▼

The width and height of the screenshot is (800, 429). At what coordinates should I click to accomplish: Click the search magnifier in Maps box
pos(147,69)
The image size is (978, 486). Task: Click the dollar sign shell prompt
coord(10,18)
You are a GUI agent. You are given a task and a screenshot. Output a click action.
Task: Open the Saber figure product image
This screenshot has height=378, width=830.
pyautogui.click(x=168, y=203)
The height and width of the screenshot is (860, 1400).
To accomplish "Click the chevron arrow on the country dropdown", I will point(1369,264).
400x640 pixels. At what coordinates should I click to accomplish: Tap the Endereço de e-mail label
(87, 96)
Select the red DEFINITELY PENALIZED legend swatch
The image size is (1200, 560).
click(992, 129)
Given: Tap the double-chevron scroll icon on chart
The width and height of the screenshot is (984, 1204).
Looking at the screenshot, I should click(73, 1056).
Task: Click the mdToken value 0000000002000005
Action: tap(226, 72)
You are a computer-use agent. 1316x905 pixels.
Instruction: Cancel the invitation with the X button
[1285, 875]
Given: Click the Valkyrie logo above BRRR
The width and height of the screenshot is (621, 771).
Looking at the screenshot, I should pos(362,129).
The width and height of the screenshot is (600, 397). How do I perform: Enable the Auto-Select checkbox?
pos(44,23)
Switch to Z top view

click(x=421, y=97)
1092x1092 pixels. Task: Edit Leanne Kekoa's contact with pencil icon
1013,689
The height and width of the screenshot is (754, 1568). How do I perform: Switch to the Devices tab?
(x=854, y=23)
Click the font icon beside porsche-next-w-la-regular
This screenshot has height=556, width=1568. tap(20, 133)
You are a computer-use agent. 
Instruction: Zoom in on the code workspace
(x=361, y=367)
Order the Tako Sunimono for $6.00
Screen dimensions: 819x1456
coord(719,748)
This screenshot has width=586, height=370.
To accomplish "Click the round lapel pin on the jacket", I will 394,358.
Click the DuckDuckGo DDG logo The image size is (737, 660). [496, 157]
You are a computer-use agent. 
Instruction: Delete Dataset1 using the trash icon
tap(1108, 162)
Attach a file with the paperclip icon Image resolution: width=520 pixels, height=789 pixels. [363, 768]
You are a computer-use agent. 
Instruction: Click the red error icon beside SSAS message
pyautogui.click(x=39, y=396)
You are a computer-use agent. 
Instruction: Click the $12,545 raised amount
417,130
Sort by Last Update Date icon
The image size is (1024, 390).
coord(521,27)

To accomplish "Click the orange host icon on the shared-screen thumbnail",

▲

Activity |
Copy every entry exactly. Leave nothing out.

Response area |
The width and height of the screenshot is (800, 429). At what coordinates should I click to accomplish: Click the search magnifier in Maps box
pos(147,69)
The image size is (978, 486). Task: Click the dollar sign shell prompt
coord(10,18)
You are a GUI agent. You are given a task and a screenshot. Output a click action.
Task: Open the Saber figure product image
This screenshot has height=378, width=830.
pyautogui.click(x=168, y=203)
The height and width of the screenshot is (860, 1400).
To accomplish "Click the chevron arrow on the country dropdown", I will point(1369,264).
400x640 pixels. At what coordinates should I click to accomplish: Tap the Endereço de e-mail label
(87, 96)
Select the red DEFINITELY PENALIZED legend swatch
The image size is (1200, 560).
click(992, 129)
Given: Tap the double-chevron scroll icon on chart
The width and height of the screenshot is (984, 1204).
Looking at the screenshot, I should click(73, 1056).
Task: Click the mdToken value 0000000002000005
Action: tap(226, 72)
You are a computer-use agent. 1316x905 pixels.
Instruction: Cancel the invitation with the X button
[1285, 875]
Given: Click the Valkyrie logo above BRRR
The width and height of the screenshot is (621, 771).
Looking at the screenshot, I should pos(362,129).
The width and height of the screenshot is (600, 397). How do I perform: Enable the Auto-Select checkbox?
pos(44,23)
Switch to Z top view

click(x=421, y=97)
1092x1092 pixels. Task: Edit Leanne Kekoa's contact with pencil icon
1013,689
The height and width of the screenshot is (754, 1568). How do I perform: Switch to the Devices tab?
(x=854, y=23)
Click the font icon beside porsche-next-w-la-regular
This screenshot has height=556, width=1568. tap(20, 133)
You are a computer-use agent. 
Instruction: Zoom in on the code workspace
(x=361, y=367)
Order the Tako Sunimono for $6.00
Screen dimensions: 819x1456
coord(719,748)
This screenshot has width=586, height=370.
To accomplish "Click the round lapel pin on the jacket", I will 394,358.
Click the DuckDuckGo DDG logo The image size is (737, 660). [496, 157]
You are a computer-use agent. 
Instruction: Delete Dataset1 using the trash icon
tap(1108, 162)
Attach a file with the paperclip icon Image resolution: width=520 pixels, height=789 pixels. [363, 768]
You are a computer-use agent. 
Instruction: Click the red error icon beside SSAS message
pyautogui.click(x=39, y=396)
You are a computer-use agent. 
Instruction: Click the $12,545 raised amount
417,130
Sort by Last Update Date icon
The image size is (1024, 390).
coord(521,27)

To accomplish "Click the orange host icon on the shared-screen thumbnail",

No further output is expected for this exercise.